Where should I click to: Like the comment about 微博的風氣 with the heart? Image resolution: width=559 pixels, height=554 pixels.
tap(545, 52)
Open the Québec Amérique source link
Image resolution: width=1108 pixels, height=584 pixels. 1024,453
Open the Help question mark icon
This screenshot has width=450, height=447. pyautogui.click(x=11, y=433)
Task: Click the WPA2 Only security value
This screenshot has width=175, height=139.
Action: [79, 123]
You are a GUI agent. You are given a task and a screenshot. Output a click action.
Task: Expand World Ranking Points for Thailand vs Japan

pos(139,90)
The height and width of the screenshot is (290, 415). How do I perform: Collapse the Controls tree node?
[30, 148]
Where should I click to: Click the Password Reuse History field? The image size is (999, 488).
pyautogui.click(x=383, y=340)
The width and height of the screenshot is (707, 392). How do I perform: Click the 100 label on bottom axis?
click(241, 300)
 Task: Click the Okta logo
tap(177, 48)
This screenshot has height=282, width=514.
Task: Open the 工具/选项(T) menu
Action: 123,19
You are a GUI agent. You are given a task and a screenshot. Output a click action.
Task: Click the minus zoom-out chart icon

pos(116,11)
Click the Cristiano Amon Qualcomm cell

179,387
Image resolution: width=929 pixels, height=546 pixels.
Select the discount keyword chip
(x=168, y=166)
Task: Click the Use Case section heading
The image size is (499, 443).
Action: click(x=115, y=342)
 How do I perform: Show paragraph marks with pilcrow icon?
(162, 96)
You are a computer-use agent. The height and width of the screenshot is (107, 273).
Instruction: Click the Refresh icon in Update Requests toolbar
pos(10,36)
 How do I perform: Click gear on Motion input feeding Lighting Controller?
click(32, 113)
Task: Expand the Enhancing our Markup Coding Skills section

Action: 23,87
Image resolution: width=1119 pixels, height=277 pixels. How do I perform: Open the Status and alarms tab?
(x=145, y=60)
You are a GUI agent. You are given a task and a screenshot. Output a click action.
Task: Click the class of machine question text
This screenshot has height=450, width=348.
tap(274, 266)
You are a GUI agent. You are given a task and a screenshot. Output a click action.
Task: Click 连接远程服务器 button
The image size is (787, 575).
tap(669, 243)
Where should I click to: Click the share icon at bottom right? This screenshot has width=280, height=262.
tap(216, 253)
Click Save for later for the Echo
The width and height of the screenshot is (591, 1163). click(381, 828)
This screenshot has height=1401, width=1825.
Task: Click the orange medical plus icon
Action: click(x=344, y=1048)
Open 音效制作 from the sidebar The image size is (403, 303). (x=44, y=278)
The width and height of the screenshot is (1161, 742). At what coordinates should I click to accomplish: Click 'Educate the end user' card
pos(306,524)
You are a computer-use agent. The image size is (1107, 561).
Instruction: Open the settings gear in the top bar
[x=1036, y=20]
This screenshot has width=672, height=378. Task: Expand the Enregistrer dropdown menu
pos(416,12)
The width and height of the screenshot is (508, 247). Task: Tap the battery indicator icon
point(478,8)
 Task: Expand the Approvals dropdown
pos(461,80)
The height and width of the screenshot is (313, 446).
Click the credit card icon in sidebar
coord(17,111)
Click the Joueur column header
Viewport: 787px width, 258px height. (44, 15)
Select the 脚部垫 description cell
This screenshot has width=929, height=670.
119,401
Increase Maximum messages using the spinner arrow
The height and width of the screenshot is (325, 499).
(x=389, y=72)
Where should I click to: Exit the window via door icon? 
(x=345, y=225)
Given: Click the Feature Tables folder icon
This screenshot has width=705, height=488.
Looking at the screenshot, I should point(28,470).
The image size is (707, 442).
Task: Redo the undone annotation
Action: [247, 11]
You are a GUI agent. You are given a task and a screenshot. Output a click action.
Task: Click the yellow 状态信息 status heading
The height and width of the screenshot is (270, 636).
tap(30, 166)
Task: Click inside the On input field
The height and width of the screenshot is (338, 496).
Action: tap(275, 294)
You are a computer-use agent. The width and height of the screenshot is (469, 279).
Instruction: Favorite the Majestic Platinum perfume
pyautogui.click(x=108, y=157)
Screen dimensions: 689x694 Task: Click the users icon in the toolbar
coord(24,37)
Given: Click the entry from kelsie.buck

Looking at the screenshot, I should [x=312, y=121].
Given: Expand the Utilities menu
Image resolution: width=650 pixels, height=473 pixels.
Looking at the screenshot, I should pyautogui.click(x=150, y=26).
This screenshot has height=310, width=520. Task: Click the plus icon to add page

------------------------------

• **DIRECTIONS FOR THIS TASK**
Return every record above exactly as written.

• **SOLUTION BELOW**
Where should I click to: Like the comment about 微博的風氣 with the heart? Image resolution: width=559 pixels, height=554 pixels.
tap(545, 52)
Open the Québec Amérique source link
Image resolution: width=1108 pixels, height=584 pixels. 1024,453
Open the Help question mark icon
This screenshot has width=450, height=447. pyautogui.click(x=11, y=433)
Task: Click the WPA2 Only security value
This screenshot has width=175, height=139.
Action: [79, 123]
You are a GUI agent. You are given a task and a screenshot. Output a click action.
Task: Expand World Ranking Points for Thailand vs Japan

pos(139,90)
The height and width of the screenshot is (290, 415). How do I perform: Collapse the Controls tree node?
[30, 148]
Where should I click to: Click the Password Reuse History field? The image size is (999, 488).
pyautogui.click(x=383, y=340)
The width and height of the screenshot is (707, 392). How do I perform: Click the 100 label on bottom axis?
click(241, 300)
 Task: Click the Okta logo
tap(177, 48)
This screenshot has height=282, width=514.
Task: Open the 工具/选项(T) menu
Action: 123,19
You are a GUI agent. You are given a task and a screenshot. Output a click action.
Task: Click the minus zoom-out chart icon

pos(116,11)
Click the Cristiano Amon Qualcomm cell

179,387
Image resolution: width=929 pixels, height=546 pixels.
Select the discount keyword chip
(x=168, y=166)
Task: Click the Use Case section heading
The image size is (499, 443).
Action: click(x=115, y=342)
 How do I perform: Show paragraph marks with pilcrow icon?
(162, 96)
You are a computer-use agent. The height and width of the screenshot is (107, 273).
Instruction: Click the Refresh icon in Update Requests toolbar
pos(10,36)
 How do I perform: Click gear on Motion input feeding Lighting Controller?
click(32, 113)
Task: Expand the Enhancing our Markup Coding Skills section

Action: 23,87
Image resolution: width=1119 pixels, height=277 pixels. How do I perform: Open the Status and alarms tab?
(x=145, y=60)
You are a GUI agent. You are given a task and a screenshot. Output a click action.
Task: Click the class of machine question text
This screenshot has height=450, width=348.
tap(274, 266)
You are a GUI agent. You are given a task and a screenshot. Output a click action.
Task: Click 连接远程服务器 button
The image size is (787, 575).
tap(669, 243)
Where should I click to: Click the share icon at bottom right? This screenshot has width=280, height=262.
tap(216, 253)
Click Save for later for the Echo
The width and height of the screenshot is (591, 1163). click(381, 828)
This screenshot has height=1401, width=1825.
Task: Click the orange medical plus icon
Action: click(x=344, y=1048)
Open 音效制作 from the sidebar The image size is (403, 303). (x=44, y=278)
The width and height of the screenshot is (1161, 742). At what coordinates should I click to accomplish: Click 'Educate the end user' card
pos(306,524)
You are a computer-use agent. The image size is (1107, 561).
Instruction: Open the settings gear in the top bar
[x=1036, y=20]
This screenshot has width=672, height=378. Task: Expand the Enregistrer dropdown menu
pos(416,12)
The width and height of the screenshot is (508, 247). Task: Tap the battery indicator icon
point(478,8)
 Task: Expand the Approvals dropdown
pos(461,80)
The height and width of the screenshot is (313, 446).
Click the credit card icon in sidebar
coord(17,111)
Click the Joueur column header
Viewport: 787px width, 258px height. (44, 15)
Select the 脚部垫 description cell
This screenshot has width=929, height=670.
119,401
Increase Maximum messages using the spinner arrow
The height and width of the screenshot is (325, 499).
(x=389, y=72)
Where should I click to: Exit the window via door icon? 
(x=345, y=225)
Given: Click the Feature Tables folder icon
This screenshot has width=705, height=488.
Looking at the screenshot, I should point(28,470).
The image size is (707, 442).
Task: Redo the undone annotation
Action: [247, 11]
You are a GUI agent. You are given a task and a screenshot. Output a click action.
Task: Click the yellow 状态信息 status heading
The height and width of the screenshot is (270, 636).
tap(30, 166)
Task: Click inside the On input field
The height and width of the screenshot is (338, 496).
Action: tap(275, 294)
You are a computer-use agent. The width and height of the screenshot is (469, 279).
Instruction: Favorite the Majestic Platinum perfume
pyautogui.click(x=108, y=157)
Screen dimensions: 689x694 Task: Click the users icon in the toolbar
coord(24,37)
Given: Click the entry from kelsie.buck

Looking at the screenshot, I should [x=312, y=121].
Given: Expand the Utilities menu
Image resolution: width=650 pixels, height=473 pixels.
Looking at the screenshot, I should pyautogui.click(x=150, y=26).
This screenshot has height=310, width=520. Task: Click the plus icon to add page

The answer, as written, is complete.